Systèmes de sécurité intelligents et connectés : entre ubérisation et scalabilité

26-10-2016

A condition de soigner les architectures réseaux, les systèmes de sécurité connectés peuvent faire converger contrôle d'accès, détection d'intrusion et vidéosurveillance. Sur ce socle, les utilisateurs peuvent espérer envoyer la bonne information au bon moment et à la bonne personne. mais avec le cloud, changement de décor : l'intelligence des systèmes ne va cesser de croître et, en même temps, ubériser les petits installateurs au profits des plus grands opérateurs.

ce nouveau disque dur offre un taux
transfert de données impressionnant
de 315 Mo/s. © Seagate Technology
L'ère des systèmes de sécurité en silo a fait son temps. Certes, pris isolément, chaque sous-systèmes offre de fiers services... mais dans son coin. Les capteurs périmétriques détectent les intrus, les caméras fixes, voire mobiles avec les drones, donnent accès à la levée de doute même sur smartphone ou tablettes. Cependant, face à l'intensification des menaces, l'approche en silos révèle ses limites : « On a des caméras aveugles, sourdes et sans mémoire, déplore Dominique Legrand, président de l'Association nationale de la vidéosurveillance (AN2V) qui n'en décolère pas. Le week-end dernier, dans la nuit de samedi à dimanche, un jeune conducteur à l'alcoolémie de 1,85 g/l a provoqué un accident mortel à Lyon au carrefour du cours Vitton et de la rue Garibaldi. Il y avait bien une caméra de vidéosurveillance qui filmait... mais elle n'enregistrait pas ! A quoi sert-elle ? » Une chose est sûre : la sécurité réclame des systèmes intelligents et communicants, socles de l'interaction.

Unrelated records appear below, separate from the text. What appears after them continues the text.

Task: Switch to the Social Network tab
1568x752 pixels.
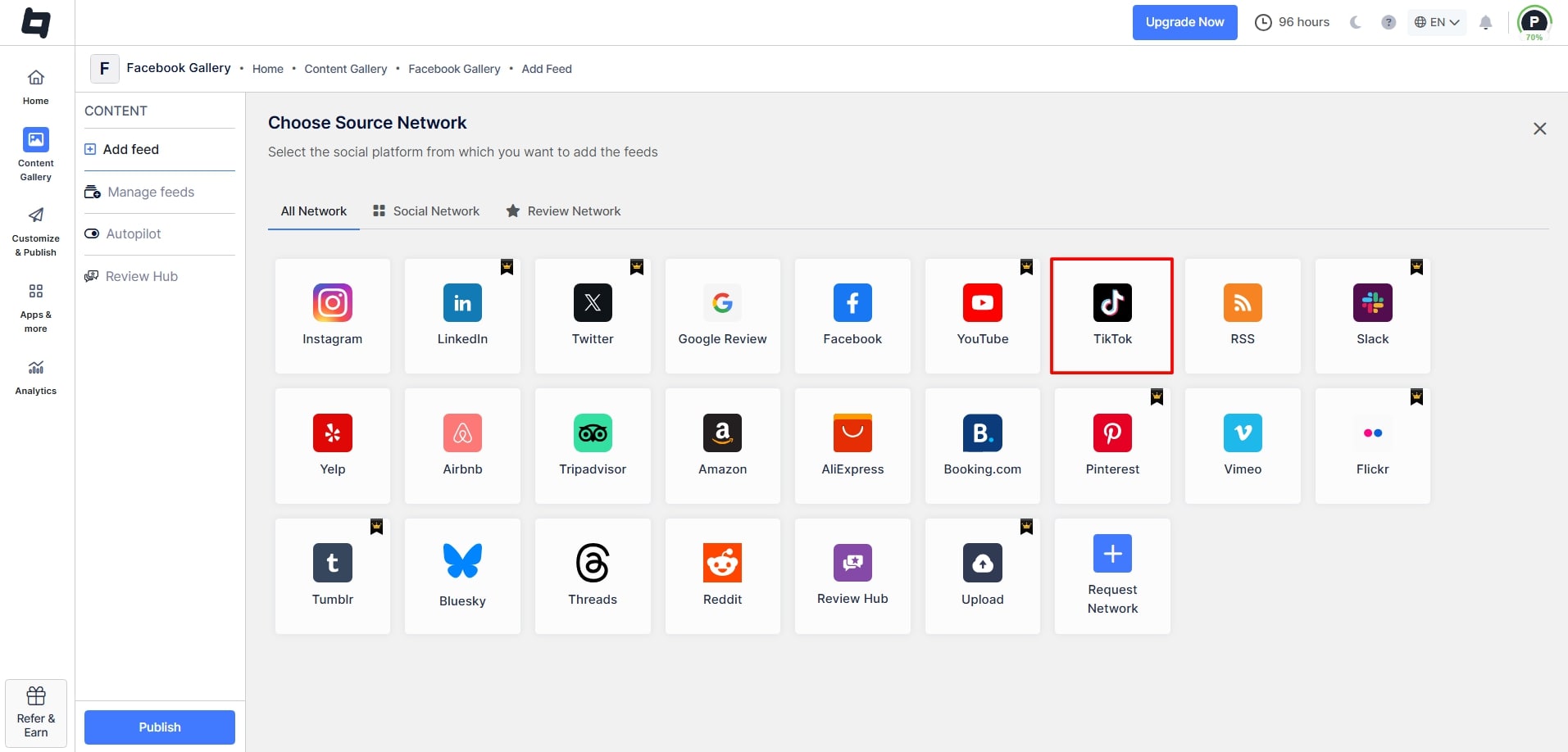Action: [425, 211]
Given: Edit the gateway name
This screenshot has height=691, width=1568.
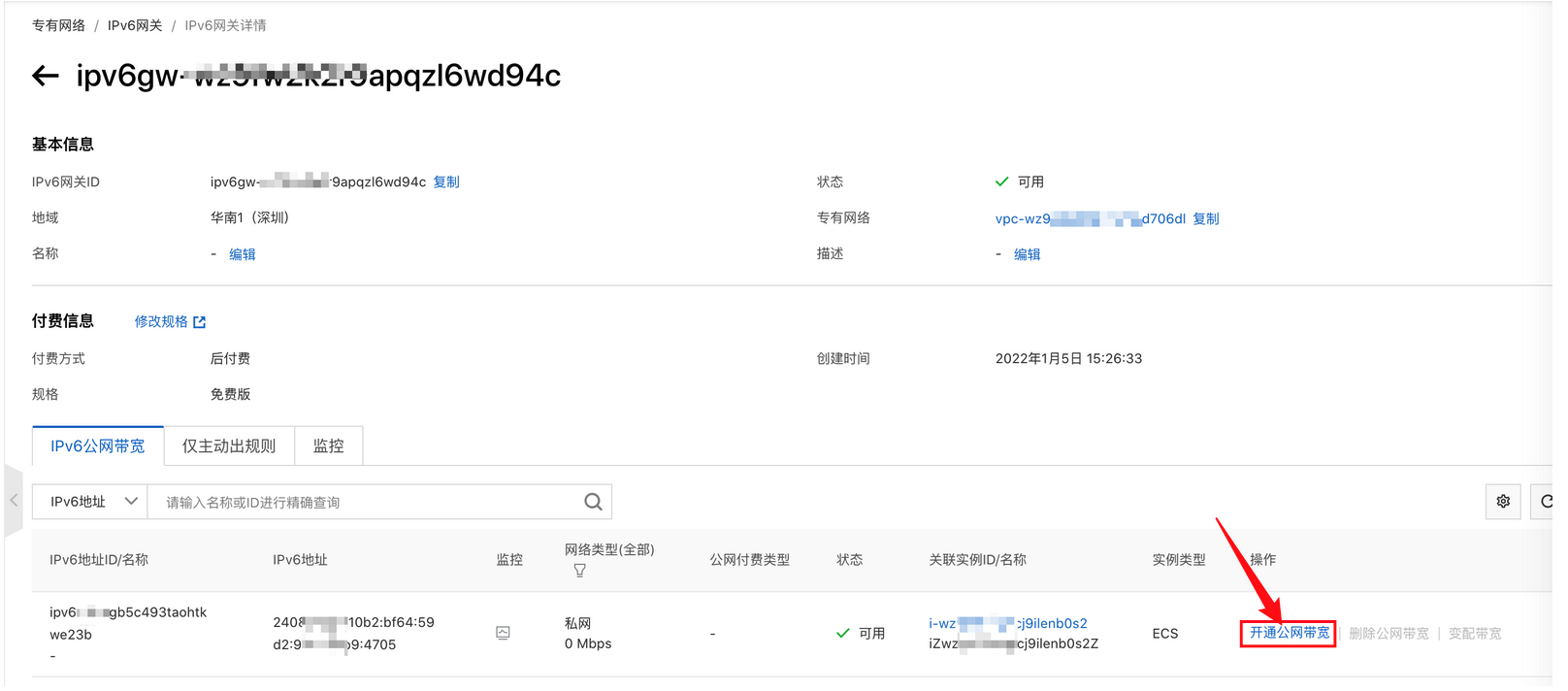Looking at the screenshot, I should click(243, 254).
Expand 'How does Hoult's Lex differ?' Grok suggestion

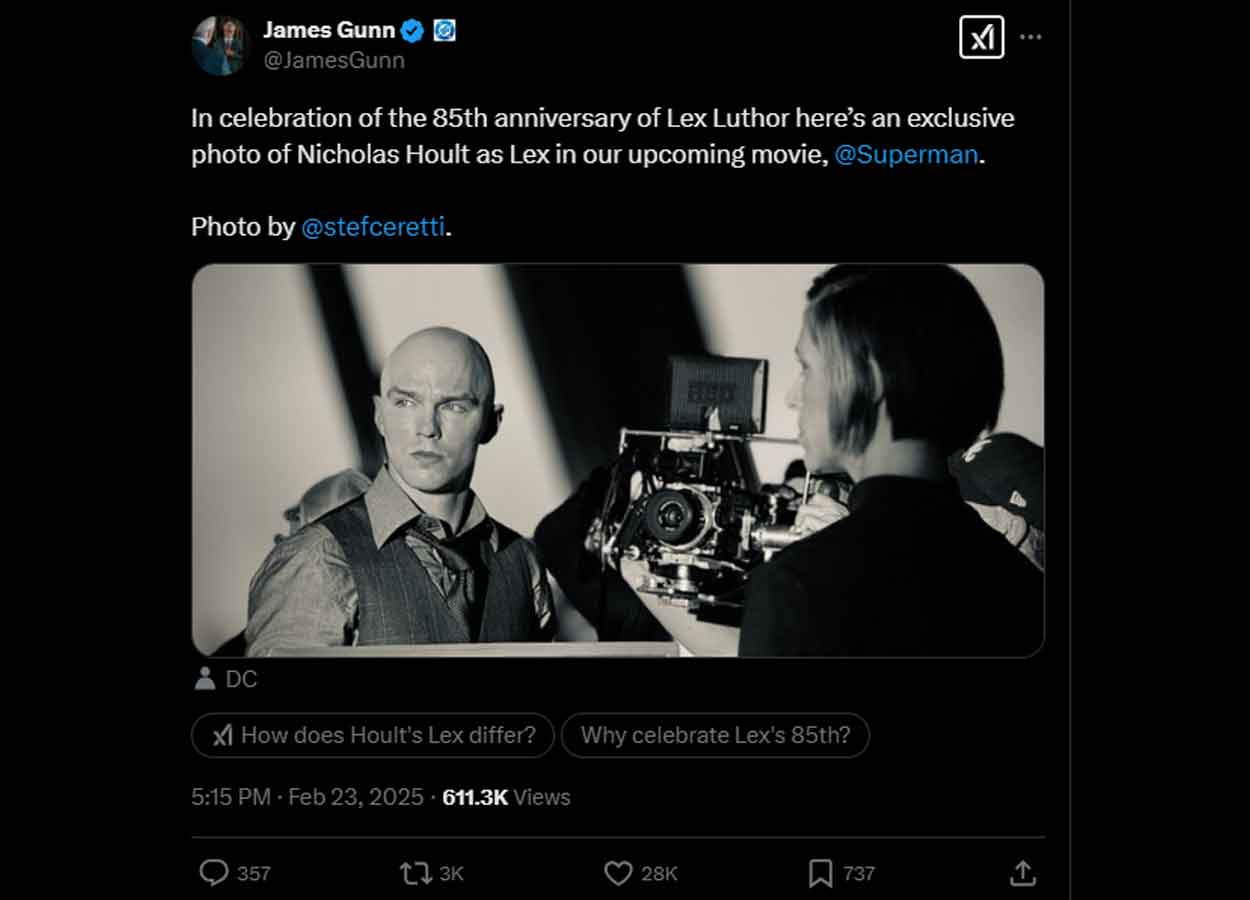click(x=372, y=735)
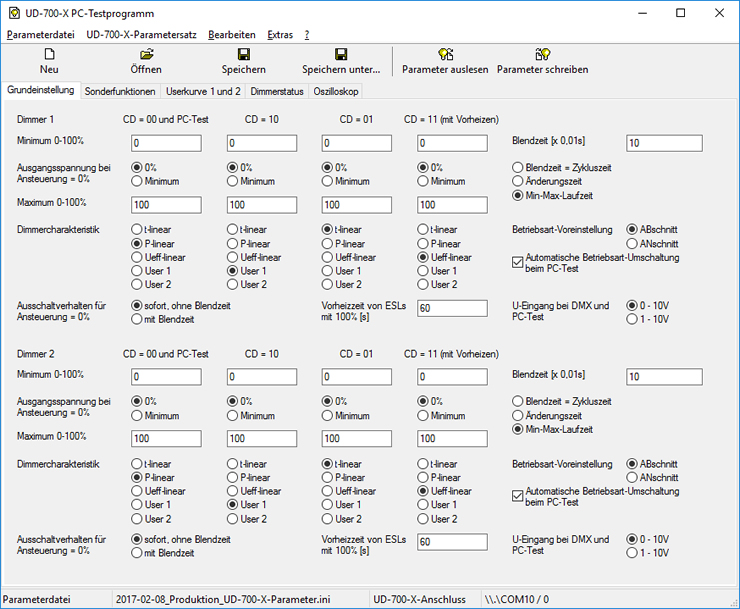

Optimiser les architectures

A commencer par les technologies de compression des images vidéo comme WiseStream de Hanwha. « La combinaison de WiseStream avec la technologie d'encodage H.265 permet de réaliser 75% d'économie en bande passante par rapport à la technologie H.264 actuelle, explique Jamel Djebari, directeur France chez Hanwha, un groupe coréen spécialiste des explosifs qui s'est récemment tourné vers les solutions de sécurité en rachetant Techwin de Samsung Group. Cette technologie contrôle dynamiquement l'encodage et ajuste la qualité ainsi que la compression en fonction des mouvements de la vidéo. » Dans la foulée, Hanwha prévoit de lancer de nouvelles caméras Wisenet P 4K, Wisenet Q et caméras Full HD 2 Mpx et 4 Mpx qui feront partie des plus économes en bande passante du marché. De son côté, DigiSys annonce pour Expoprotection 2016, des solutions économiques dans le domaine de la transmission IP sur câble coaxial et non pas seulement câbles Ethernet. « Avec ces produits, inutile de passer de nouveaux câbles pour accéder à IP », souligne Philippe Dalsass, DG de Digisys qui, par ailleurs, propose une nouvelle version de son VMS (Video Management System), baptisé Vidéo Security Center 5.0. Lequel offre la compatibilité avec les caméras Q6000 d'Axis Communications, la gestion de l’audio des caméras IP UTC ainsi que la prise en charge des fonctionnalités analytiques embarquées dans les caméras TruVision d'Interlogix. Autre élément critique de la performance des architectures de vidéosurveilalnce, les disques durs. A cet égard, Seagate Technology vient de lancer le Enterprise Performance 15K HDD v6, le disque dur le plus rapide et le plus performant du secteur. Avec une capacité de stockage pouvant atteindre 900 Go, il offre un taux de transfert des données en continu de 315 Mo/s contre 210 Mo/s pour son disque jusqu'ici le plus rapide, le SV35 Series. De quoi accélérer les transferts d'image pour traitement analytique.
L'application MaxPro de Honeywell.
© Honeywell
Le bénéfice des interactions qu'offrent les systèmes intégrés

Autre pilier des systèmes intelligents et communicants, le développement des systèmes intégrés qui font interagir détection d'intrusion, contrôle d'accès et vidéosurveillance. L'intérêt ? « Plutôt que de rechercher la preuve d'un événement, c'est de le gérer en temps réel grâce aux interactions. Par exemple, le soir, on met le site sous alarme le soir et on actionne la centrale anti-intrusion. Si une intrusion est néanmoins détectée, le système envoie l'information au système vidéo, explique Sylvie Gauthier, responsable des ventes pour la partie sécurité de Honeywell Security & Fire France. Du coup, la caméra la plus proche va enregistrer la scène et alerter par un pop-up le PC de télésurveillance ou le PC de l'entreprise. Immédiatement, l'agent de sécurité visualise en temps réel ce qui se passe. Il peut alors déclencher la consigne prévue en cas d'intrusion. Sans ces interactions, il pourrait être obligé de se déplacer pour une simple fausse alarme... »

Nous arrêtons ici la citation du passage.